Meanwhile, ex-Premier League referees appear to be split on the Kimpembe decision: Peter Walton said it was a definite penalty and Mark Halsey insisted VAR should never have got involved.
The International Football Association Board (IFAB) publishes new definitions for handball on Friday, though so far we are led to believe this will only cover instances where an attacking player is involved. As such, we may still be left with an ambiguous law for defenders.
2. Porto's extra time penalty in win over Roma
This decision was far less contentious. Alessandro Florenzi tugged back Fernando just as the Porto player looked destined to latch on to Maxi Pereira's low shot across the face of the goal. No penalty was given by referee Cuneyt Cakir at the time, but on initial TV replays it seemed inevitable that VAR would call for a review.
Offside was checked, but as we have seen with recent examples involving Salif Sane and Harry Kane, a player can be in an offside position and still win a spot kick. It mattered not, because Aleksandar Kolarov was marginally playing Fernando onside anyway. There was only ever going to be one outcome as Cakir left his screen and pointed to the spot. Alex Telles converted and Porto went through.

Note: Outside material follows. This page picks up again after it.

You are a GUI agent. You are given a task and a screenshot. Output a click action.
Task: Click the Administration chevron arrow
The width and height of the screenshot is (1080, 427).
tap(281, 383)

There was yet more controversy late on, though, when Roma's Patrik Schick went down in the corner of the box as he was chased by Moussa Marega. Though VAR initiated an upstairs review, he did not ask Cakir to view it pitchside and said play should continue. That was surprising, as it did look like Marega may have clipped the heels of Schick. It was very similar to the penalty awarded via VAR to Iceland's Alfred Finnbogason following a foul by Nigeria's Tyronne Ebuehi at the World Cup.